No quiero ir a la casa, el plan nos traerá problemas dijo él con voz temblorosa y apesadumbrado signo de desconcierto, pero de ella solo afloró una risotada burlona y provocativa, mientras trataba de estimularlo a concretar el plan que tanto habían elucubrado en sus encuentros furtivos.

El parecía un chico que necesitaba protección pero ella le decía que no tuviera miedo, porque todo iba a salir bien y necesitaban terminar con ese matrimonio de conveniencia y mentiras y la tranquilidad del estudio que miraba hacia el parque de los robles, resultaba sin duda el mejor sitio para disfrutar unos momentos de placer, libres de toda intromisión.

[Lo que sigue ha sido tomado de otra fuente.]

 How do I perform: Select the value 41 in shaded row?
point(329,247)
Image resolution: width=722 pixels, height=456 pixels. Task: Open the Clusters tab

El hombre del sillón no oiría los pasos, afirmó ella en un intento de justificar la seguridad del plan y poco a poco el pánico de él se fue diluyendo por la fuerza del atractivo de la aventura compartida casi todas las noches. Estrechados en un abrazo que alentaba un pérfido deseo, se alejaron de la plaza y se internaron por un largo y angosto sendero bordeado de frondosos árboles que desembocaban en una cabaña, el chicotazo de una rama lastimó la cara de él, más allá la casa de aspecto importante, apenas iluminada por la tenue luz de una luna creciente.

Durante unos minutos observaron con los binoculares a través de la ventana, el interior del estudio donde habían estado con mucha frecuencia no sólo en las últimas semanas, sino también durante varios años atrás, al hombre leyendo en su sillón favorito de espaldas a la puerta.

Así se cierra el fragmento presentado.